# Newbie Market Goat Shower



## Bonfire98 (May 25, 2013)

This year I have three young Boer does I'm going to be showing. This is my second year showing and unfortunately I'm not making very much progress. The youngest of the three is doing the best so far, she has outgrown both the others and already walks amazing. But the other two have me stumped. 

One cant walk two steps without laying down or just flopping over on her side and refuses to stand up. Its driving me crazy. She also doesn't love eating like the others so I'm having a hard time bulking her up. 

The other, when I get her to brace she just curves her back instead of stretching out? Am I doing something wrong or do I just need to forget about bracing her and just set her up? 

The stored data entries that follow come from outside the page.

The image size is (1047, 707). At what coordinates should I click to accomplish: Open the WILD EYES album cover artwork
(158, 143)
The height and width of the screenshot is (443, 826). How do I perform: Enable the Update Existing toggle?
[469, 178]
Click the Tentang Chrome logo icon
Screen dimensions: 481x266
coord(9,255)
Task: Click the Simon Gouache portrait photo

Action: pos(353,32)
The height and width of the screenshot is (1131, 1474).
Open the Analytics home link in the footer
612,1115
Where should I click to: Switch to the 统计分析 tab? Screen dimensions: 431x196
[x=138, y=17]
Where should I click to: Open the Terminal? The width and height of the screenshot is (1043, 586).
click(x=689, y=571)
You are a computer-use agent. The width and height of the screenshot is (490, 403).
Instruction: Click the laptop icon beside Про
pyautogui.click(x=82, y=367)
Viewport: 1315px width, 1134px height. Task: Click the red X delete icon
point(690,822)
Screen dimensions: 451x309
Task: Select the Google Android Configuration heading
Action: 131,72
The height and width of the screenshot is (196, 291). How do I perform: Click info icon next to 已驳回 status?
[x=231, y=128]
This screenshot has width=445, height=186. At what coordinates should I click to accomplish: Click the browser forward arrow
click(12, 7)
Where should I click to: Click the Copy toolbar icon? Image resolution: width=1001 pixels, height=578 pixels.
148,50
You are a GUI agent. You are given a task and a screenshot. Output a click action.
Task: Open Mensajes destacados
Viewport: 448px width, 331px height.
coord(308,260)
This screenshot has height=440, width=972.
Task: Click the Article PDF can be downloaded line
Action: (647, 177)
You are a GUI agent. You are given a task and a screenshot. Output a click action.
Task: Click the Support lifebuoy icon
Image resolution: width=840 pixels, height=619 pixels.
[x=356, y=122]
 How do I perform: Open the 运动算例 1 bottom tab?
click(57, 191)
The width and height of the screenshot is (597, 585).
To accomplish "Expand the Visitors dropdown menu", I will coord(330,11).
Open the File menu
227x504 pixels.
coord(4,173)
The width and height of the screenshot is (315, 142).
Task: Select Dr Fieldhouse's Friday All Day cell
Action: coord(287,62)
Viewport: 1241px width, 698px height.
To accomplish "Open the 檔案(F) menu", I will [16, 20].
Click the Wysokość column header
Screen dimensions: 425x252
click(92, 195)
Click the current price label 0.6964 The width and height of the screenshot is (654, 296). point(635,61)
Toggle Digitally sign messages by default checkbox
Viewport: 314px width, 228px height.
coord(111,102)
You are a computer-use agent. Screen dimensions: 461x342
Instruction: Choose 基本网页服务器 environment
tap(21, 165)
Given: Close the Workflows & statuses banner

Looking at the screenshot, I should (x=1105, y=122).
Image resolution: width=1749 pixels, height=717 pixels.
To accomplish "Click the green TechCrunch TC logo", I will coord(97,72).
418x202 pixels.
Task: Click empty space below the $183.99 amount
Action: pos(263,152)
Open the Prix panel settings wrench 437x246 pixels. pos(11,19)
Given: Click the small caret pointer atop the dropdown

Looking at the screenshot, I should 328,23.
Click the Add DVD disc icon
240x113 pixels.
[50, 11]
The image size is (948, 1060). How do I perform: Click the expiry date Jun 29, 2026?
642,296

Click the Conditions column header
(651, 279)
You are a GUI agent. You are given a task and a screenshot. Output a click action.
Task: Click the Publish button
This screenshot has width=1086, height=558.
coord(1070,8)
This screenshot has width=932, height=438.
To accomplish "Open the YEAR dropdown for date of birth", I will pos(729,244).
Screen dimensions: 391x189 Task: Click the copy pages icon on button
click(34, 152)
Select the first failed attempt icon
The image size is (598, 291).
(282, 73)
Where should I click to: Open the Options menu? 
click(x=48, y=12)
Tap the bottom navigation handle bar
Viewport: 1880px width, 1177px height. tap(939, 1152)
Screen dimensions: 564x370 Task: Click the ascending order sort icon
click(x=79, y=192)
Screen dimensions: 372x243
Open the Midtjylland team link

If any of yall have any tips or tricks, im all ears. I'm kind of learning all of this as I go so literally anything helps. Thanks :new here:


----------



## HoosierShadow (Apr 20, 2010)

Oh, I definitely understand your frustration! My kids show boer and they get some 'problem child' goats too. 
Are you showing them in market classes where they have to brace or be set up?
Here, in the breeding classes you can use a prong collar, and I tell ya, those things work great on stubborn goats. In fact, we have a couple that would sooner choke themselves into a hissy fit, than walk on a regular chain collar. The ones who walk well on prong collar's seem to learn to relax so much faster. 
My kids train all their goats to walk on a halter/lead before they start them on a show collar.

Now for market/commercial classes I wouldn't recommend the prong, and not even sure if they allow them in those classes.

Just keep trying to work with them, I'd say use food as a bribe to get them to walk, but not sure if that will work well with the one who isn't eating well. This has worked for a couple of goats we've tried it on:
I hold a bucket of feed, let the goat take a few bites, then I take about 10 steps backwards, encouraging the goat to follow the bucket while whoever is working with the goat encourages it to move forward. Let them take a few more bites, and move away again, and just keep repeating. Try to end on a good note. Don't get frustrated, or upset, it will just make the goat act worse, nervous or afraid of you, they can sense your mood 

My daughter had trouble with a wether last year that would curve his back and it was so frustrating. A lot of times she didn't realize he was doing it, or didn't seem to understand how to get him to straighten up.
Her wether this year kind of does that, but I notice if she pushes on him when he does it to sort of get him to put his front feet out in front of him more, that helps get the 'arch' down. Sorry, not very good at explaining it. I hope someone else can give you good advice on how to stop this. I know some people have said to push on their back when they do it, but either we don't do it right <I've tried to help>, or the goat refuses to co operate lol.


----------